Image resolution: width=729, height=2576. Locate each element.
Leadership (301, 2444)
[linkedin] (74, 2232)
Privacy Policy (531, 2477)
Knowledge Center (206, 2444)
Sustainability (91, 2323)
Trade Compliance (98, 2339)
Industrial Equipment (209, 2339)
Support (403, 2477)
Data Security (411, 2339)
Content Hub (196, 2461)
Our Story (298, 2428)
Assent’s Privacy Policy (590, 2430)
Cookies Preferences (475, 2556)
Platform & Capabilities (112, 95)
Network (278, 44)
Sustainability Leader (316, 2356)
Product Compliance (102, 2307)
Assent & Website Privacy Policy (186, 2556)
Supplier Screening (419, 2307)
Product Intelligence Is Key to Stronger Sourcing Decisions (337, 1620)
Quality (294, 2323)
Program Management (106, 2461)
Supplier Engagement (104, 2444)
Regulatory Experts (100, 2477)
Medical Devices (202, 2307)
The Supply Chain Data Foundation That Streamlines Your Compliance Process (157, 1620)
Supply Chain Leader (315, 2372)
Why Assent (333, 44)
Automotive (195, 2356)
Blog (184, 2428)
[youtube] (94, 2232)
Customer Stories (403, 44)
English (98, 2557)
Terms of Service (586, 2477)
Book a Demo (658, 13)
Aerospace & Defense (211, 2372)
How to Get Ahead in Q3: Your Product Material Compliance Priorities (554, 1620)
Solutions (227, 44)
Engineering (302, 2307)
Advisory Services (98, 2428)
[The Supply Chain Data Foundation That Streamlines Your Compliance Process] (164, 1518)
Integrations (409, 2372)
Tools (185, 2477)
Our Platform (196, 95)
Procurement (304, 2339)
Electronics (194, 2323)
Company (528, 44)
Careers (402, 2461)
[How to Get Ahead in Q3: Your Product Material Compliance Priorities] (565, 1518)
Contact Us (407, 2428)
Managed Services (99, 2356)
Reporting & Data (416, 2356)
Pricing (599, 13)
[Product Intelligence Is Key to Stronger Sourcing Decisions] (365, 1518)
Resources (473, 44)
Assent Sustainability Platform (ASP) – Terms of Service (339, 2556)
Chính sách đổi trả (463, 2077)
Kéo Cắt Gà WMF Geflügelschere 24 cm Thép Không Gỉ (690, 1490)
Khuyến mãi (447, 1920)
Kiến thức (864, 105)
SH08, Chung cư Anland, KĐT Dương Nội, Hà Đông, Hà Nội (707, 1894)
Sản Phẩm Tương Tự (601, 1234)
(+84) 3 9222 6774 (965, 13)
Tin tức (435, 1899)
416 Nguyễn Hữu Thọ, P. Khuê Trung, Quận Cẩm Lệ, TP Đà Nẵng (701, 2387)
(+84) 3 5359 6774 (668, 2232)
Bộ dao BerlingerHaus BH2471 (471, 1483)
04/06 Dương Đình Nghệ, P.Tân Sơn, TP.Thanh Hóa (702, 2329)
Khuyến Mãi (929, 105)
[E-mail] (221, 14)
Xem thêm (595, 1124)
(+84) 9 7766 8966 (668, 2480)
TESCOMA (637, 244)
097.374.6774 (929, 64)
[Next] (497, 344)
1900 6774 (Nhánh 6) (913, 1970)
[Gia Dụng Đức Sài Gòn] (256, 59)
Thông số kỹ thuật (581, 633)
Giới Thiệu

....

A faithful, word-for-word copy of the data is the expected answer.

Image resolution: width=729, height=2576. Locate each element.
Leadership (301, 2444)
[linkedin] (74, 2232)
Privacy Policy (531, 2477)
Knowledge Center (206, 2444)
Sustainability (91, 2323)
Trade Compliance (98, 2339)
Industrial Equipment (209, 2339)
Support (403, 2477)
Data Security (411, 2339)
Content Hub (196, 2461)
Our Story (298, 2428)
Assent’s Privacy Policy (590, 2430)
Cookies Preferences (475, 2556)
Platform & Capabilities (112, 95)
Network (278, 44)
Sustainability Leader (316, 2356)
Product Compliance (102, 2307)
Assent & Website Privacy Policy (186, 2556)
Supplier Screening (419, 2307)
Product Intelligence Is Key to Stronger Sourcing Decisions (337, 1620)
Quality (294, 2323)
Program Management (106, 2461)
Supplier Engagement (104, 2444)
Regulatory Experts (100, 2477)
Medical Devices (202, 2307)
The Supply Chain Data Foundation That Streamlines Your Compliance Process (157, 1620)
Supply Chain Leader (315, 2372)
Why Assent (333, 44)
Automotive (195, 2356)
Blog (184, 2428)
[youtube] (94, 2232)
Customer Stories (403, 44)
English (98, 2557)
Terms of Service (586, 2477)
Book a Demo (658, 13)
Aerospace & Defense (211, 2372)
How to Get Ahead in Q3: Your Product Material Compliance Priorities (554, 1620)
Solutions (227, 44)
Engineering (302, 2307)
Advisory Services (98, 2428)
[The Supply Chain Data Foundation That Streamlines Your Compliance Process] (164, 1518)
Integrations (409, 2372)
Tools (185, 2477)
Our Platform (196, 95)
Procurement (304, 2339)
Electronics (194, 2323)
Company (528, 44)
Careers (402, 2461)
[How to Get Ahead in Q3: Your Product Material Compliance Priorities] (565, 1518)
Contact Us (407, 2428)
Managed Services (99, 2356)
Reporting & Data (416, 2356)
Pricing (599, 13)
[Product Intelligence Is Key to Stronger Sourcing Decisions] (365, 1518)
Resources (473, 44)
Assent Sustainability Platform (ASP) – Terms of Service (339, 2556)
Chính sách đổi trả (463, 2077)
Kéo Cắt Gà WMF Geflügelschere 24 cm Thép Không Gỉ (690, 1490)
Khuyến mãi (447, 1920)
Kiến thức (864, 105)
SH08, Chung cư Anland, KĐT Dương Nội, Hà Đông, Hà Nội (707, 1894)
Sản Phẩm Tương Tự (601, 1234)
(+84) 3 9222 6774 (965, 13)
Tin tức (435, 1899)
416 Nguyễn Hữu Thọ, P. Khuê Trung, Quận Cẩm Lệ, TP Đà Nẵng (701, 2387)
(+84) 3 5359 6774 (668, 2232)
Bộ dao BerlingerHaus BH2471 (471, 1483)
04/06 Dương Đình Nghệ, P.Tân Sơn, TP.Thanh Hóa (702, 2329)
Khuyến Mãi (929, 105)
[E-mail] (221, 14)
Xem thêm (595, 1124)
(+84) 9 7766 8966 (668, 2480)
TESCOMA (637, 244)
097.374.6774 (929, 64)
[Next] (497, 344)
1900 6774 (Nhánh 6) (913, 1970)
[Gia Dụng Đức Sài Gòn] (256, 59)
Thông số kỹ thuật (581, 633)
Giới Thiệu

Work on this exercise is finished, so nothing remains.